Rows:
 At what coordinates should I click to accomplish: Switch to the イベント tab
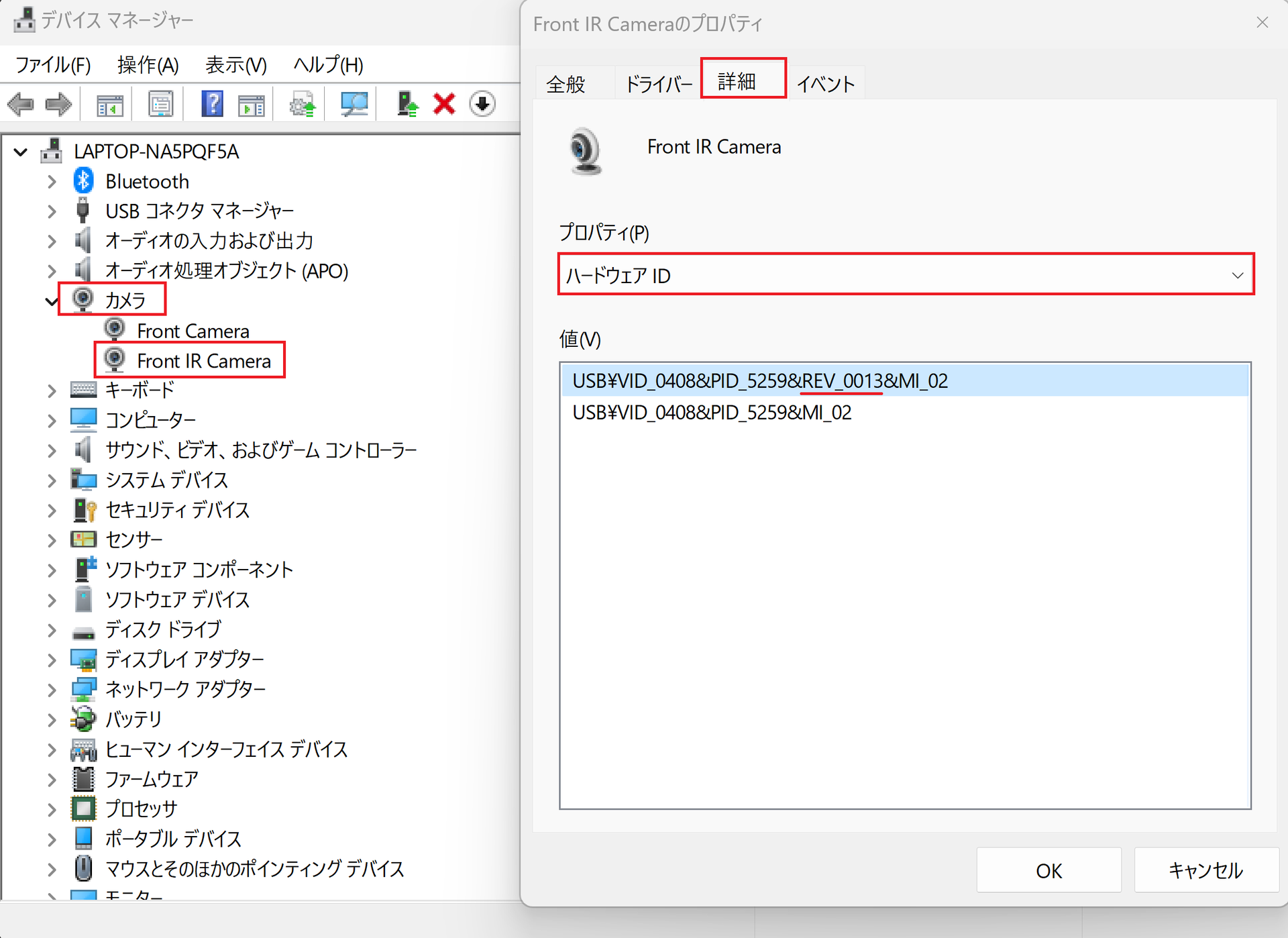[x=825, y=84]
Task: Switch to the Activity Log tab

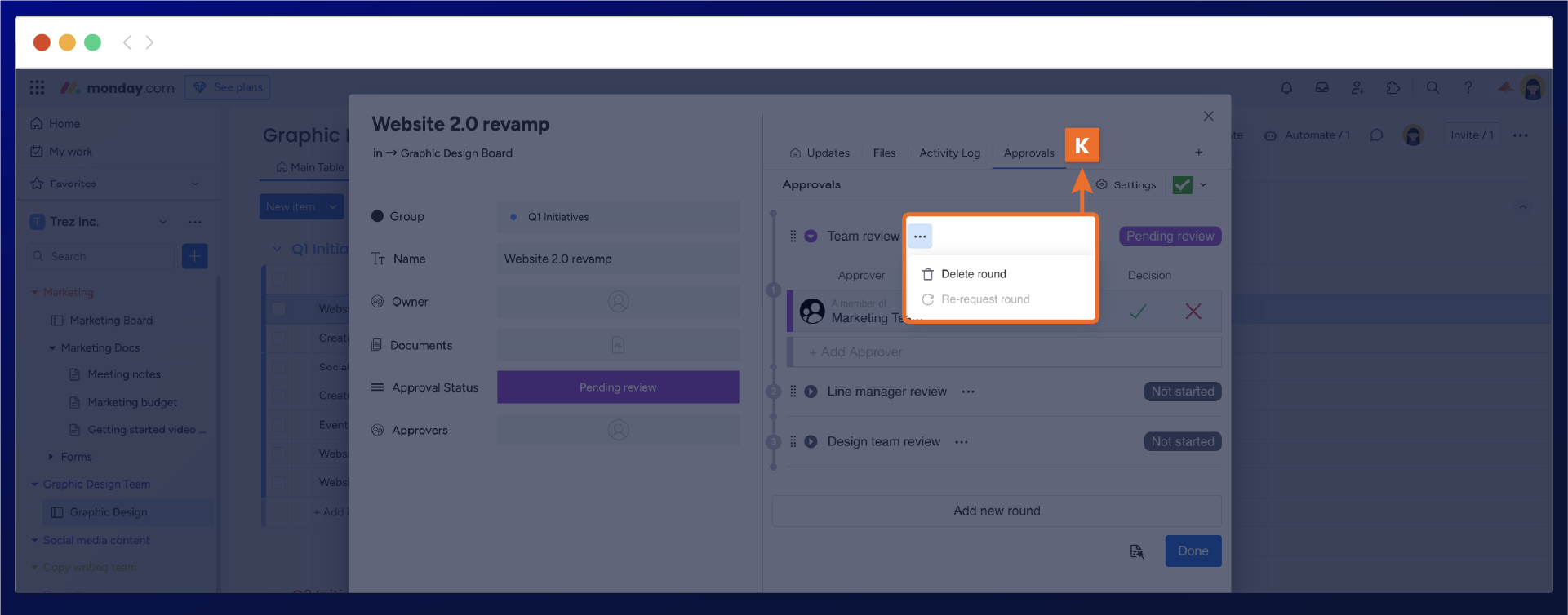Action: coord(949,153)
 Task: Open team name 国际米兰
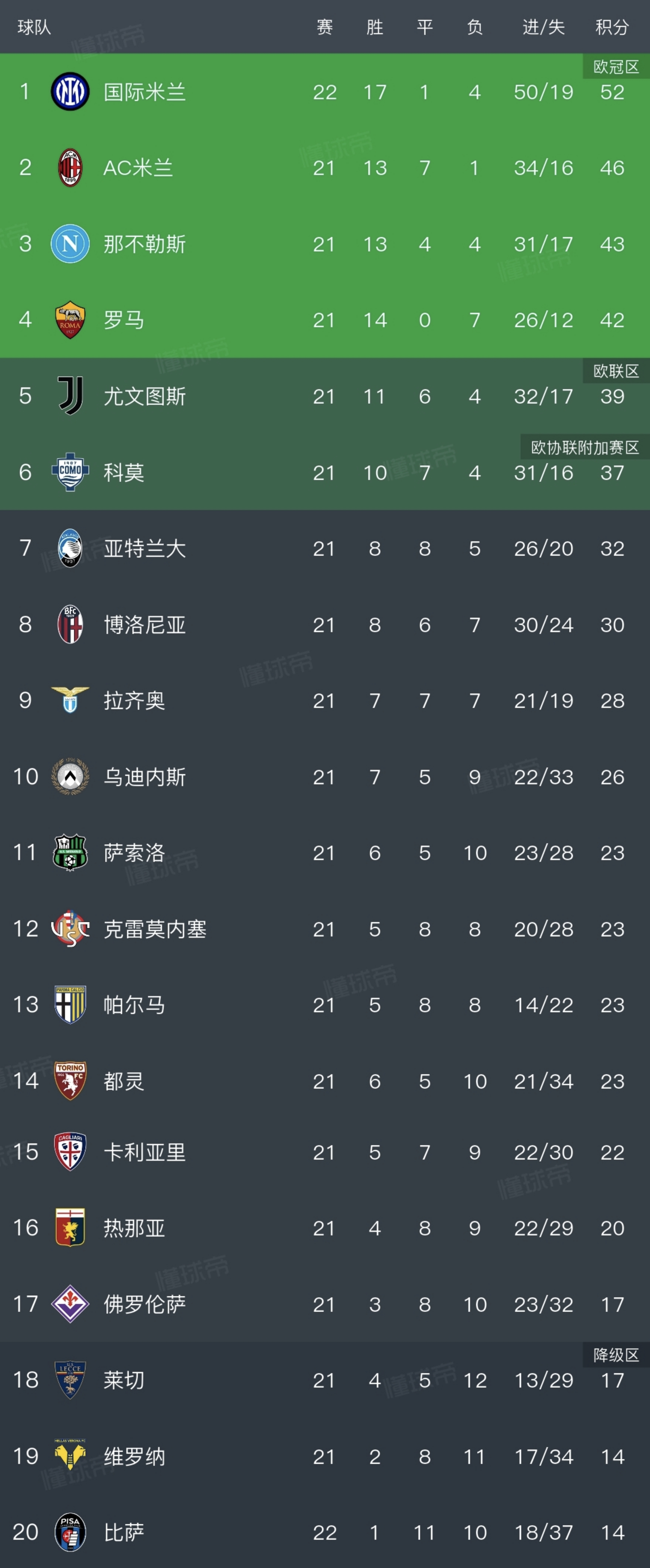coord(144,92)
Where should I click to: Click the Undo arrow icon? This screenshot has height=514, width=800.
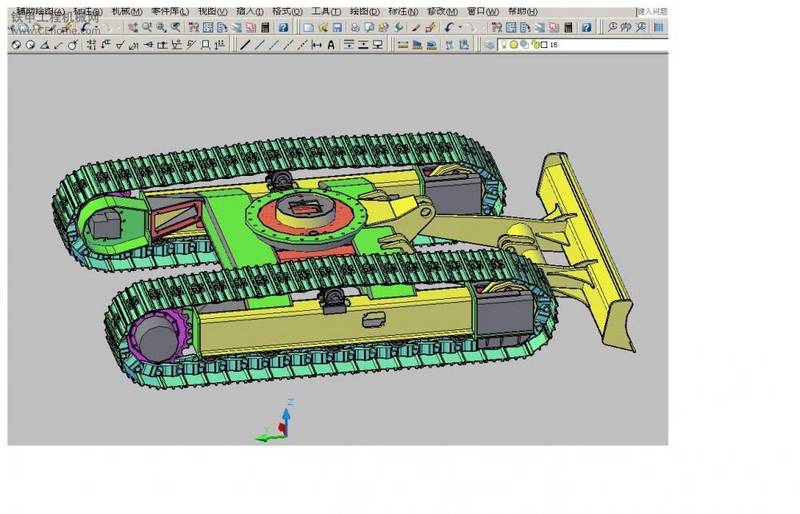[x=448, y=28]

--

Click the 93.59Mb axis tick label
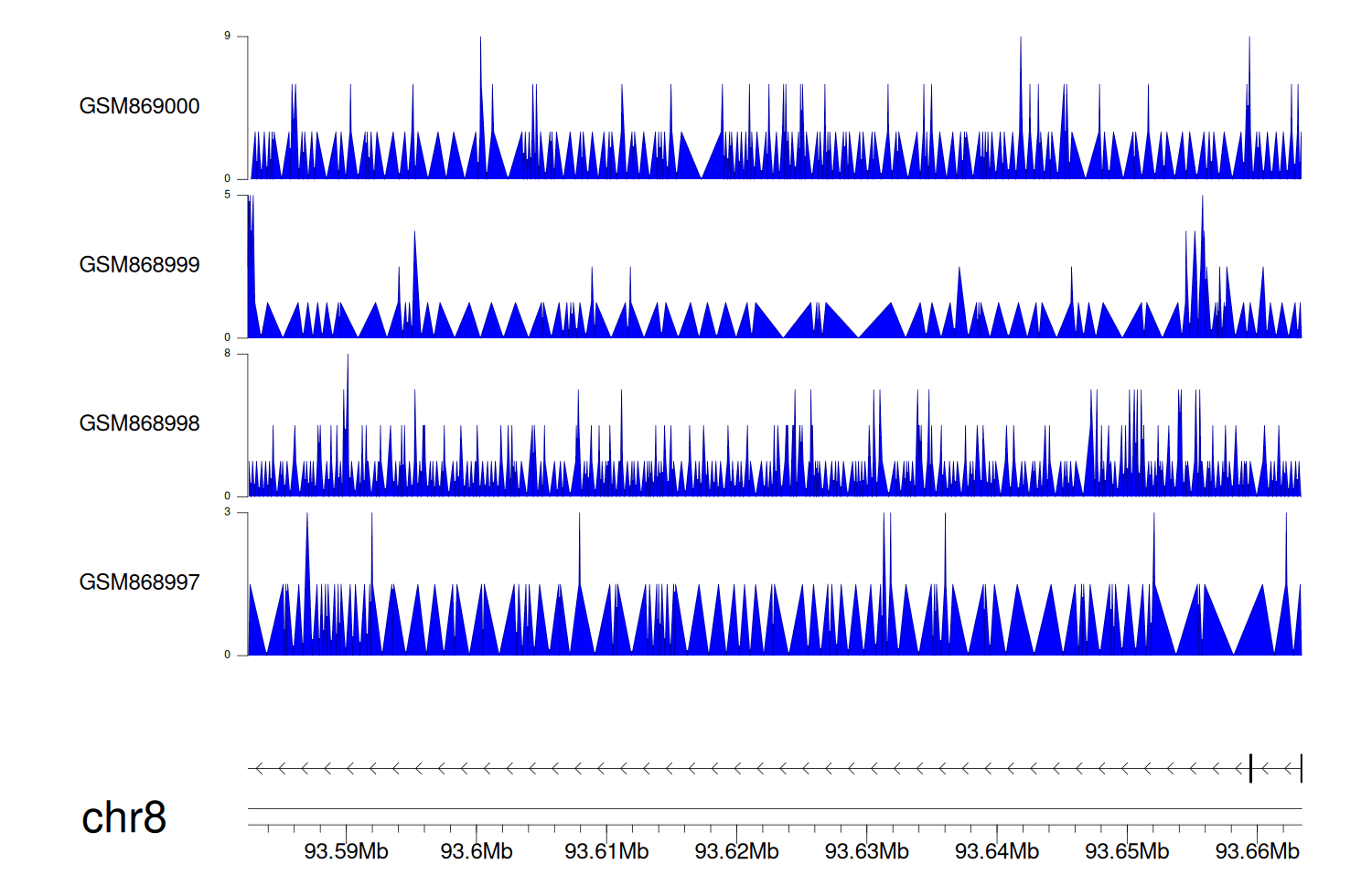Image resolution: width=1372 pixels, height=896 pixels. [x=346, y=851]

...

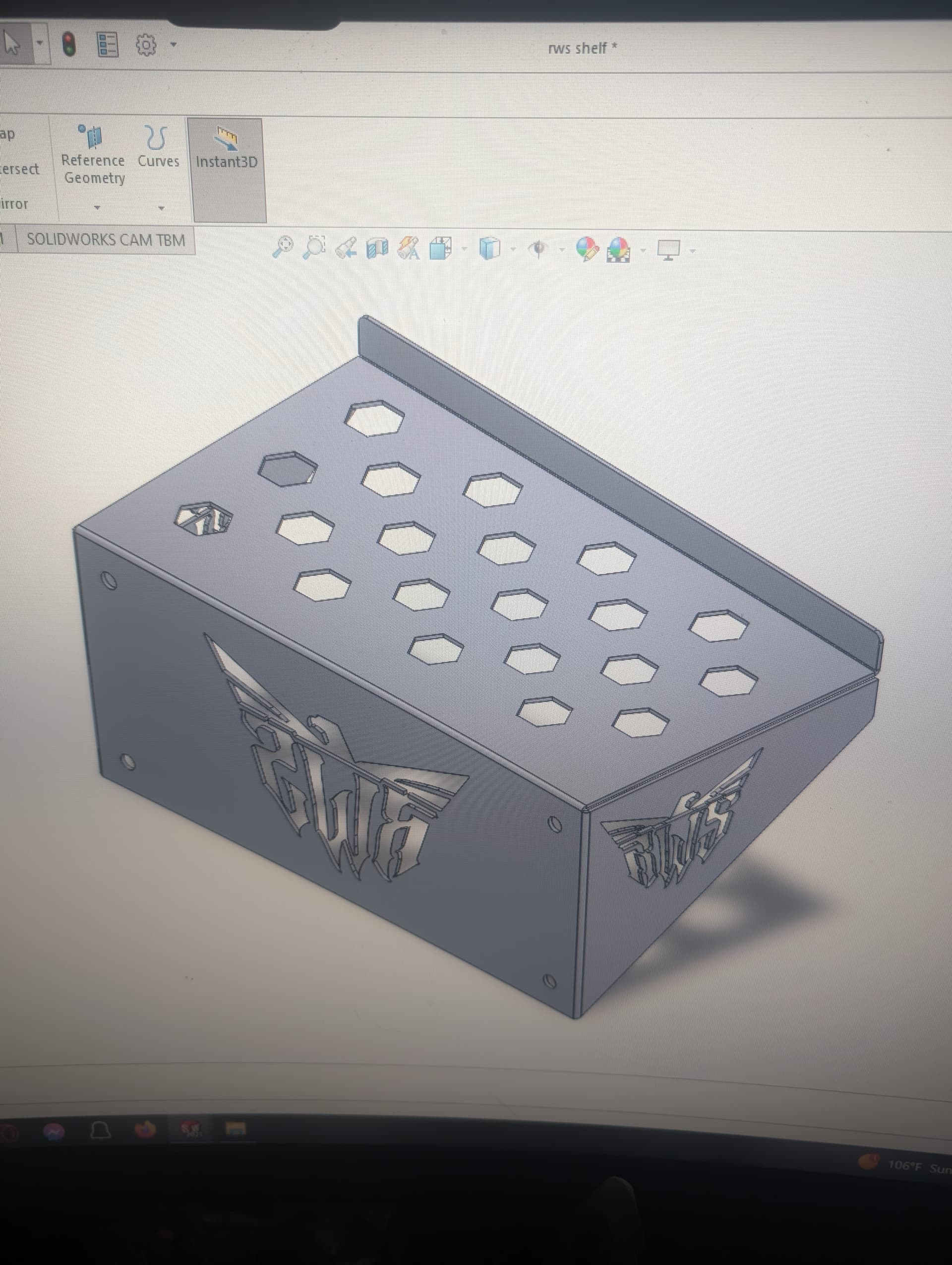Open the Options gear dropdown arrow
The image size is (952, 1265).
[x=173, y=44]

Exercise description:
Update the lines from the line with "Task: Open team name 国际米兰" up to and including the line with "[x=448, y=28]" so that "Undo" becomes "Redo", leaving everything else as it is. Give back only those lines, without the pictures.

Exercise output:
 Task: Open team name 国际米兰
coord(144,92)
Where should I click to: Click the Redo arrow icon? This screenshot has height=514, width=800.
[x=448, y=28]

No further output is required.